The TPLF dominated Ethiopia’s government before Abiy took office in 2018, but its power has since waned. Abiy’s government launched military operations in Tigray on Wednesday, after he accused the TPLF of attacking a military camp in the region and attempting to loot military assets. The TPLF denies the attack and has accused Abiy of concocting the story to justify deploying the military.

There was no immediate response from the government in Tigray to the announcement of airstrikes. The region is being increasingly boxed in by movement restrictions and a six-month state of emergency imposed by the federal government.

Earlier in the day Abiy had threatened Tigray’s leaders, warning that there was “no place for criminal elements” in Ethiopia. “The proud Ethiopian people of Tigray [and] other citizens cannot be taken hostage by fugitives from justice forever. We shall extract these criminal elements [from Tigray and] relaunch our country on a path to sustainable prosperity for all,” last year’s Nobel peace prize winner said in a statement on social media.

“What has been initiated against us is clearly a war, an invasion … This is a war we’re conducting to preserve our existence,” Debretsion Gebremichael, chair of the TPLF and president of the Tigray region, said at a press conference.

Debretsion Gebremichael, Tigray’s president, has described the Ethiopian government’s actions as an invasion.Debretsion Gebremichael, Tigray’s president, has described the Ethiopian 
government’s actions as an invasion. Photograph: Tiksa Negeri/Reuters

Debretsion said fighting persisted in western Tigray and that federal troops were gathering on the border in the neighbouring Amhara and Afar regions.

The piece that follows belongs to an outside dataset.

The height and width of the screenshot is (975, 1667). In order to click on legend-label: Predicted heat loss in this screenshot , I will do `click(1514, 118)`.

Diplomats in Addis Ababa said there have been casualties on both sides, but with internet and phone connections in Tigray cut there was no confirmation or details of the reports.

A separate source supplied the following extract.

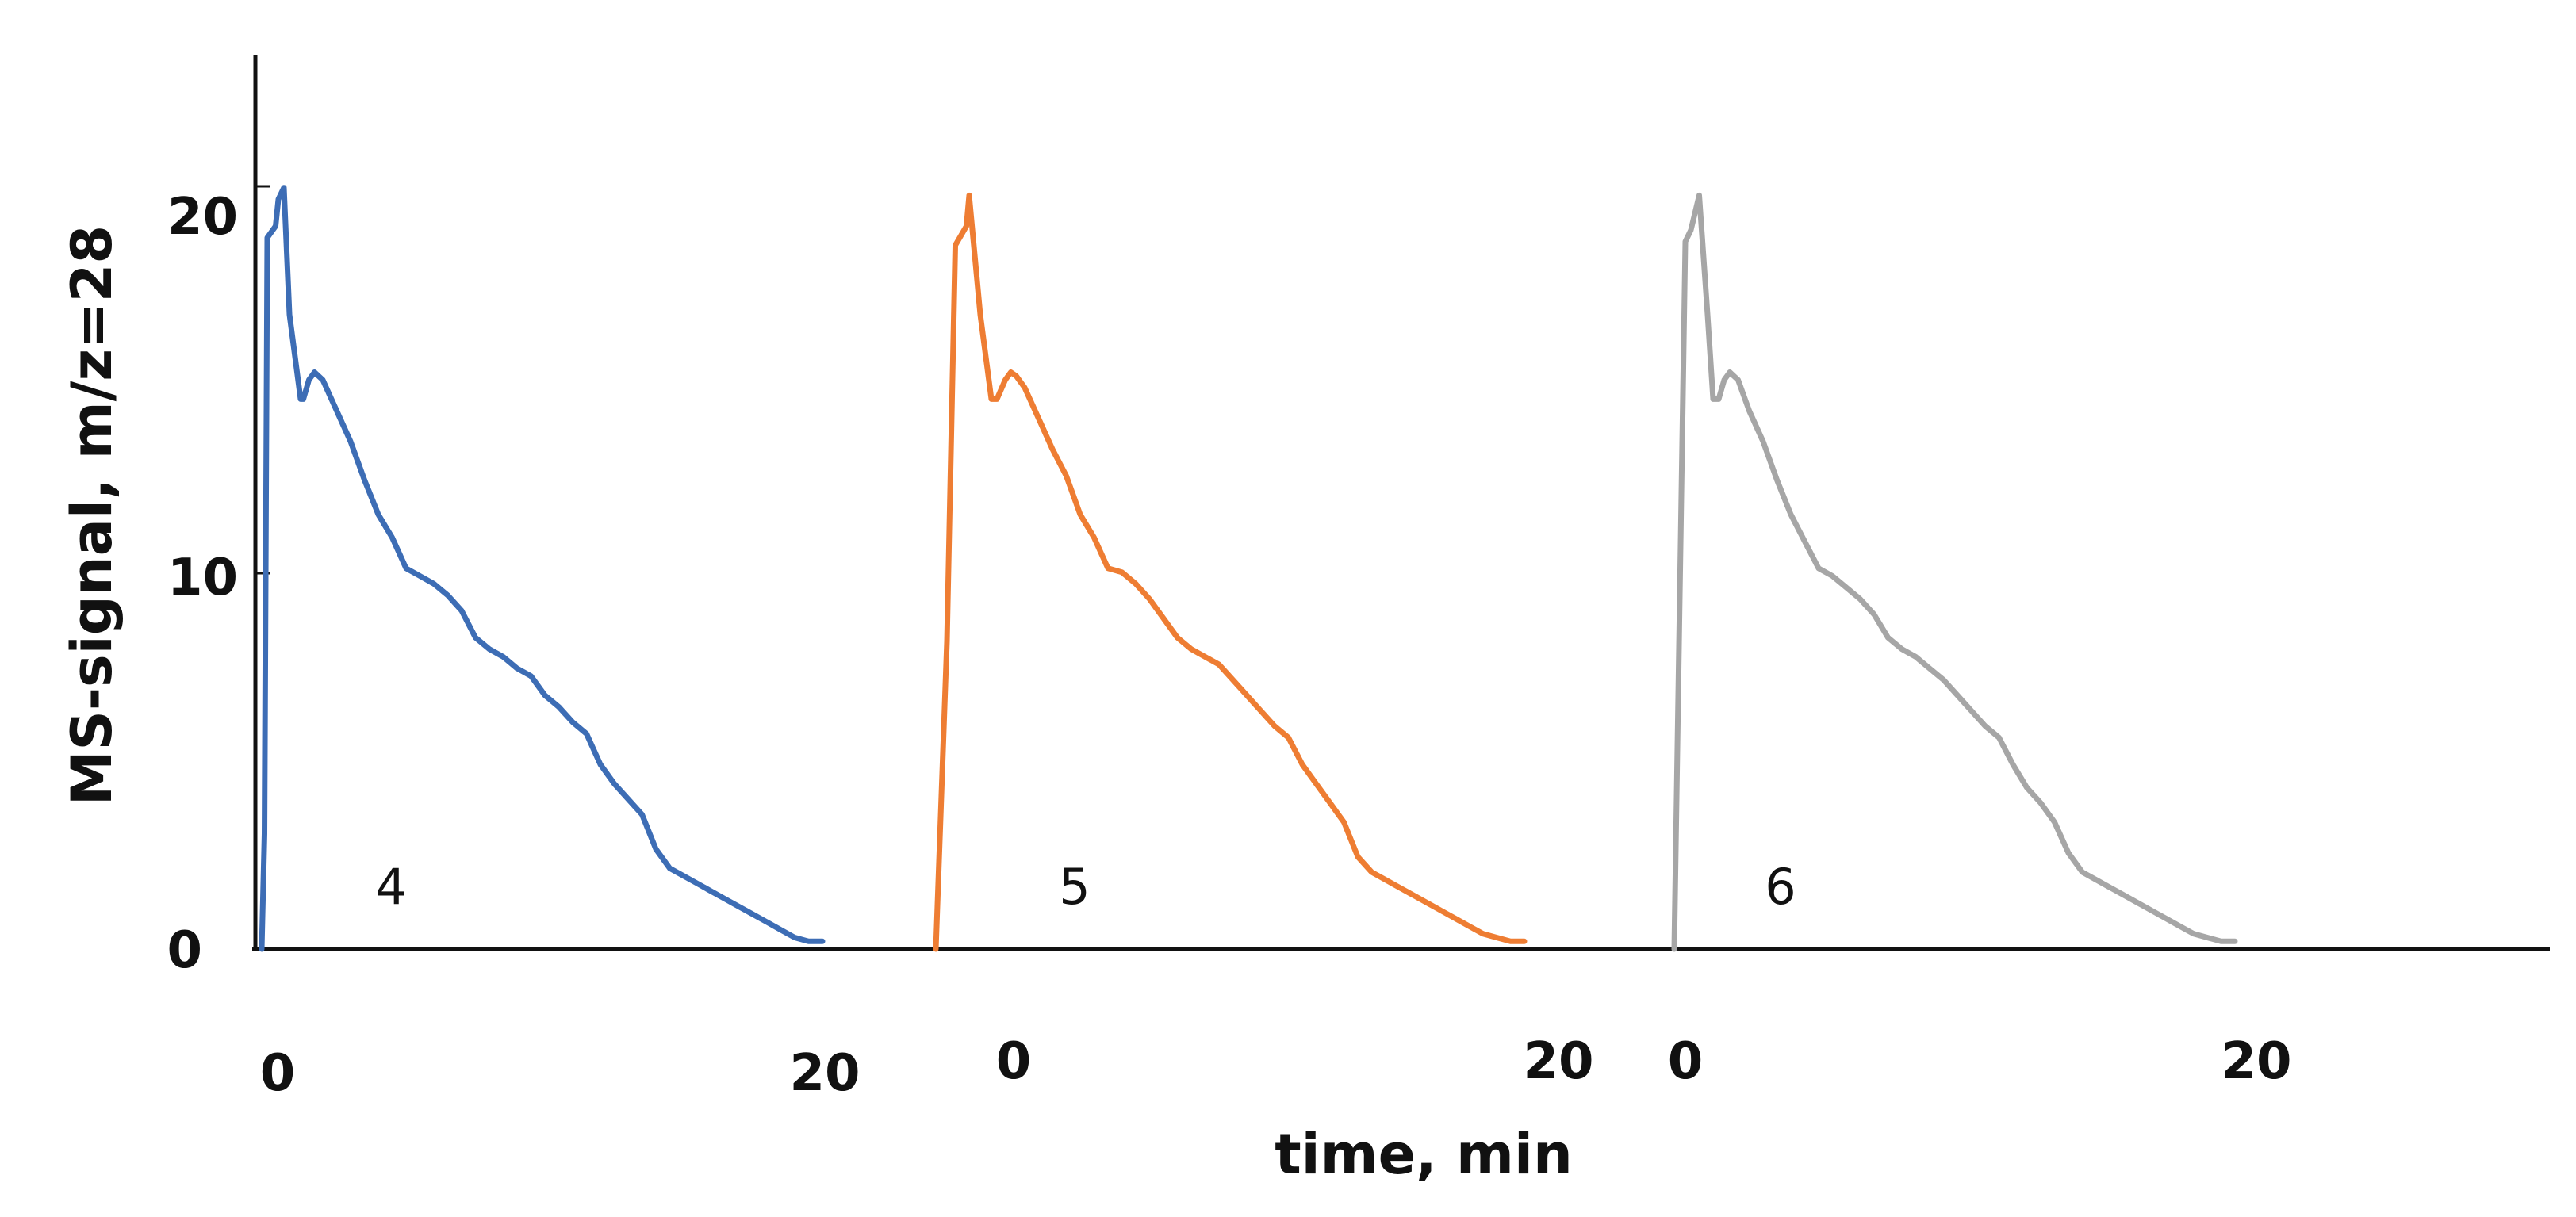 This screenshot has width=2576, height=1217. I want to click on series-label-5: 5, so click(1074, 887).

The fighting in Tigray has drawn expressions of concern from the UN, US and EU.

“The stability of Ethiopia is important for the entire Horn of Africa region. I call for an immediate de-escalation of tensions and a peaceful resolution to the dispute,” the UN secretary general, António Guterres, wrote on Twitter.

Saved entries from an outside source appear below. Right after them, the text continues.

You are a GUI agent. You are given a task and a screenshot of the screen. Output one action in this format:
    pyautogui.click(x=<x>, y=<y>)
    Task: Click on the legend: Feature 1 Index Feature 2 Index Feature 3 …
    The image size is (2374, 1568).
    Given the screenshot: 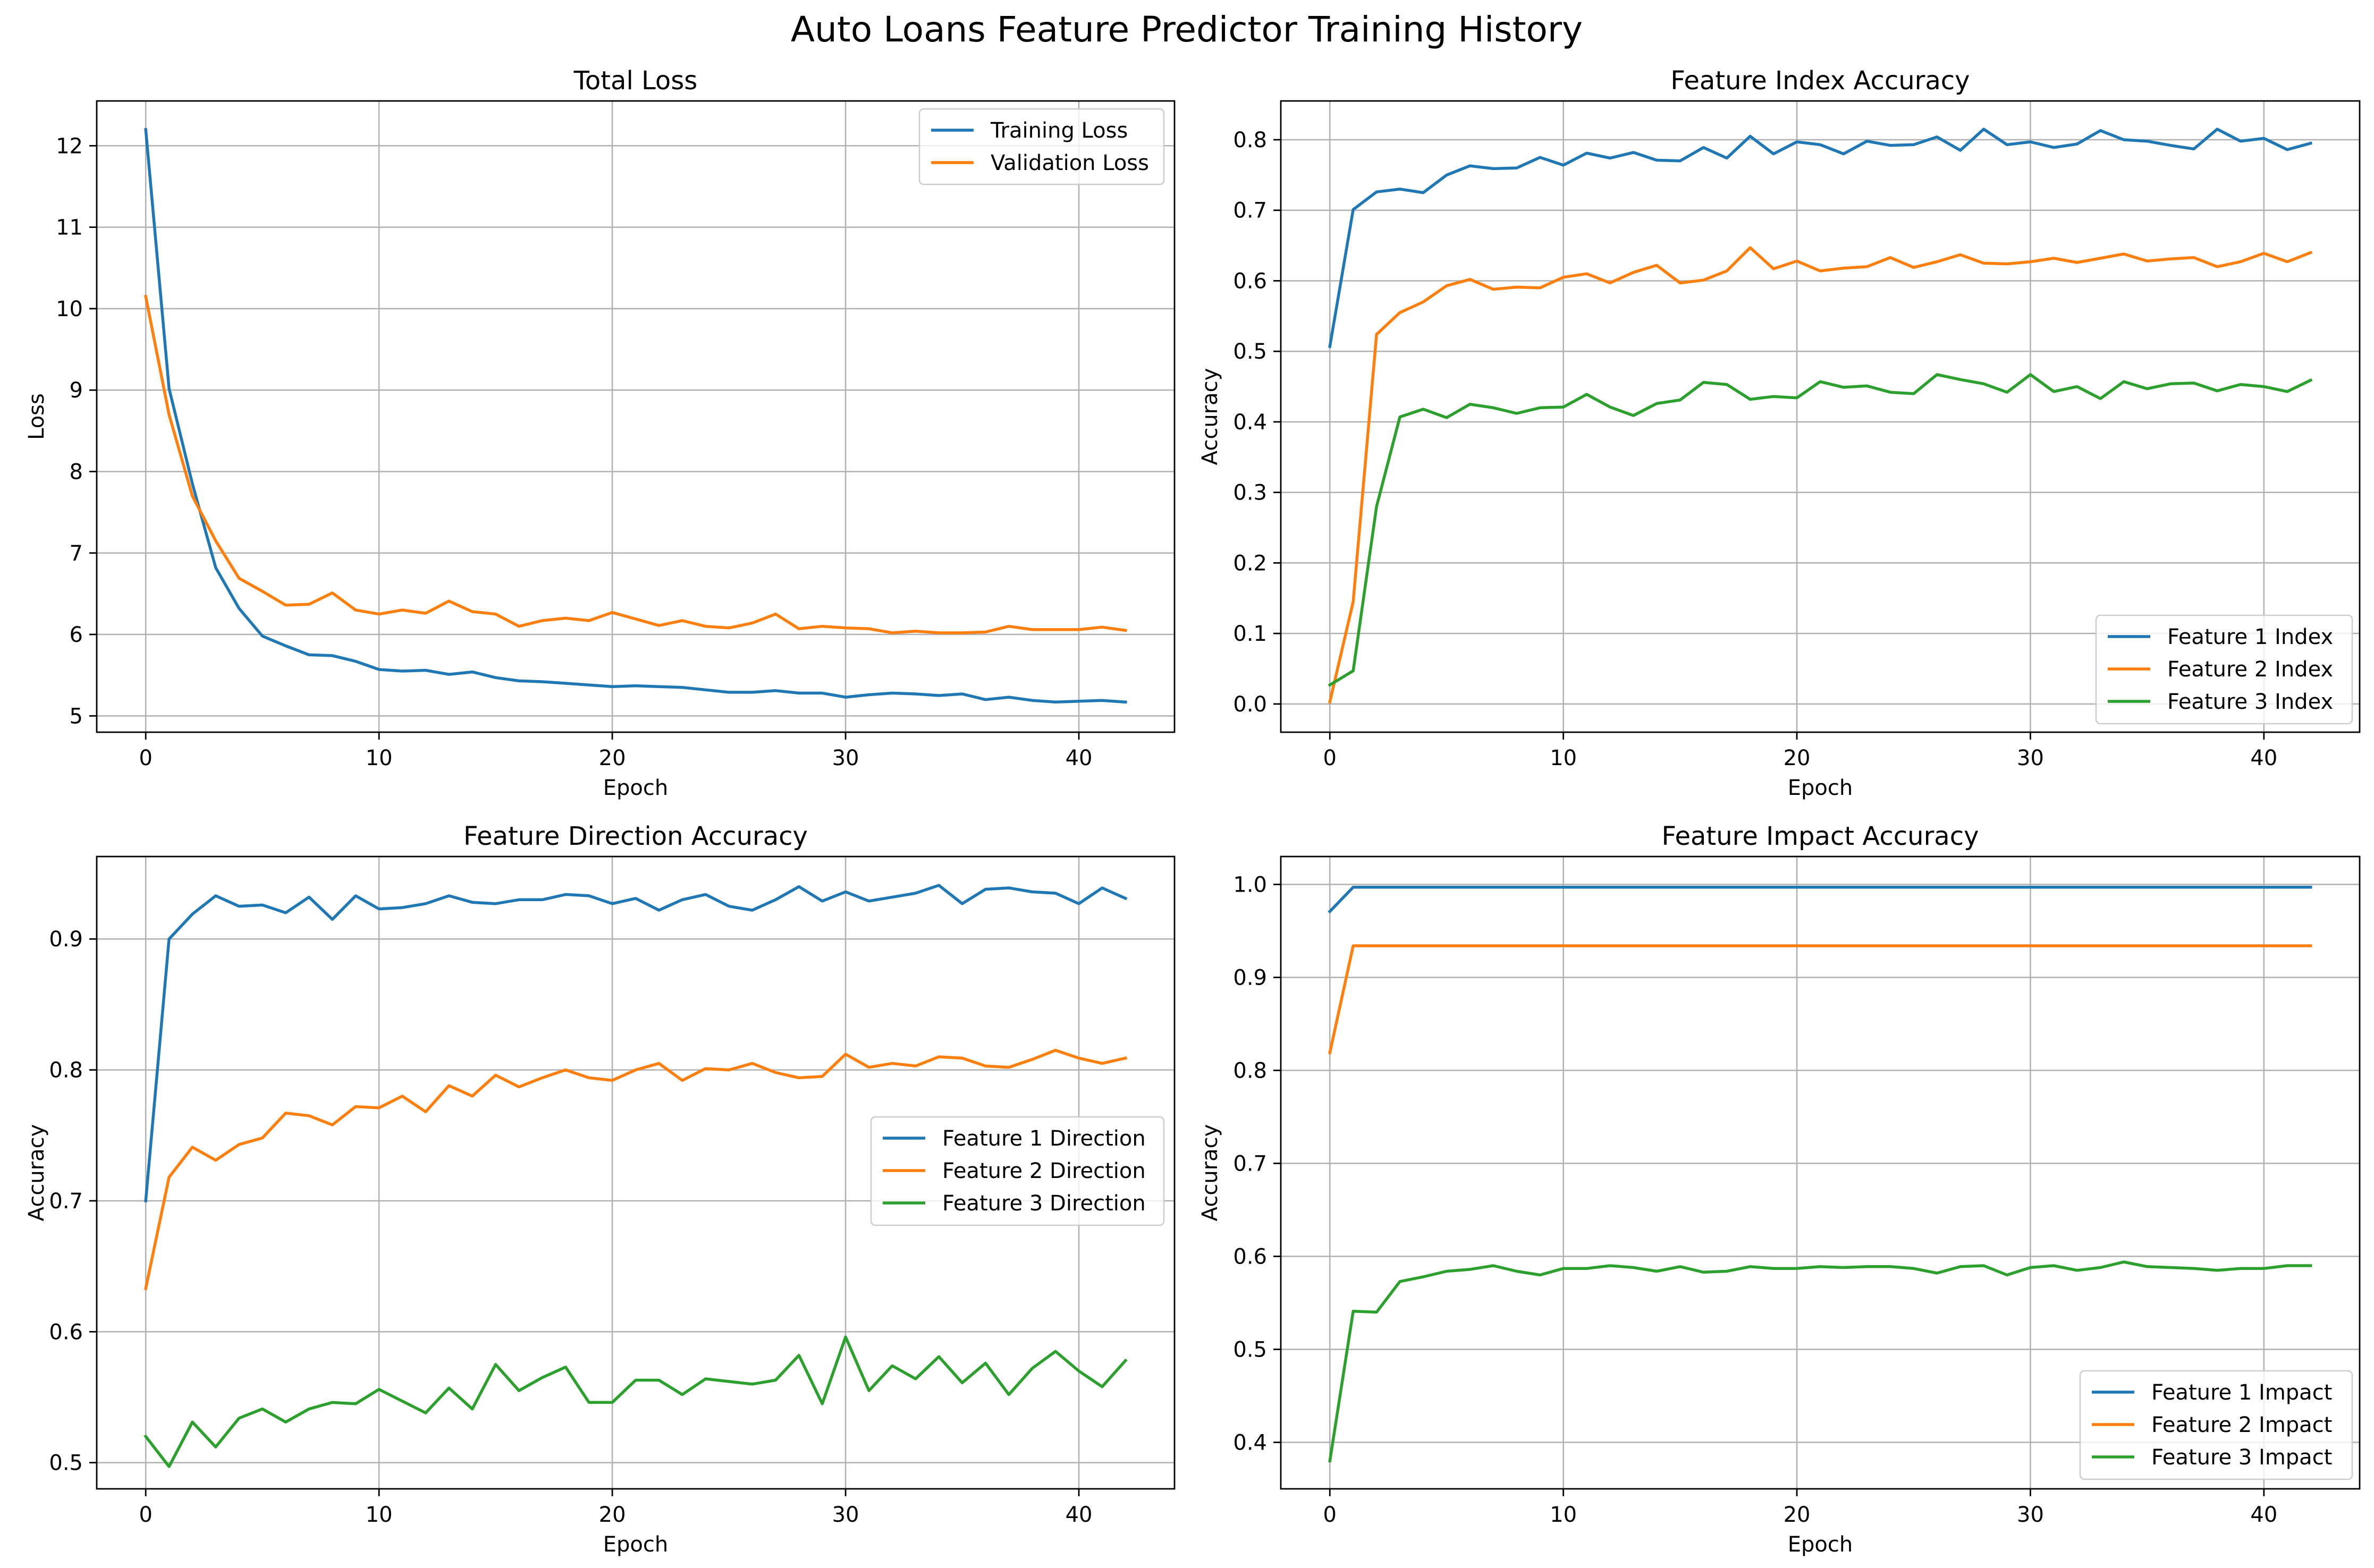 What is the action you would take?
    pyautogui.click(x=2224, y=669)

Experts fear a protracted and disastrous conflict that could “seriously strain an Ethiopian state already buffeted by multiple grave political challenges, and send shockwaves into the Horn of Africa region and beyond”.

“A war that many Ethiopians feared was possible but hoped would never happen appears to be under way … Unless urgently halted [it] will be devastating not just for the country but for the entire Horn of Africa,” the International Crisis Group said in a briefing on Thursday.

Tigray’s people make up 5% of Ethiopia’s 109 million population, but the region is wealthier and more influential than many other, larger, regions.

Under Abiy, Tigrayan leaders have complained of being unfairly targeted in corruption prosecutions, removed from top positions, and blamed for the country’s problems.

One factor in the latest crisis is the postponement of national elections due to the Covid-19 pandemic. National polls were due to take place in August, but electoral officials ruled in March that all voting would be delayed until the threat from the virus had eased.

When parliamentarians voted to extend officials’ mandates – which would have expired in early October – Tigrayan leaders went ahead with regional elections in September that Abiy’s government deemed illegal.

Now each side sees the other as illegitimate, and federal lawmakers have ruled that Abiy’s government should cut off contact with, and funding to, Tigray’s leadership.

The Tigray region is home to a large portion of the federal military personnel and the location of much of its equipment, a legacy of Ethiopia’s 1998-2000 border war with Eritrea, its northern neighbour.

Some analysts estimate that Tigray could muster more than half of the armed forces’ total personnel and mechanised divisions, meaning that neither side could be confident of a swift victory.

There are widespread fears that open conflict will inspire further secessionist sentiment in other parts of Ethiopia.

“We’re working to ensure the war won’t come to the centre of the country. It will end there in Tigray,” said general Berhanu.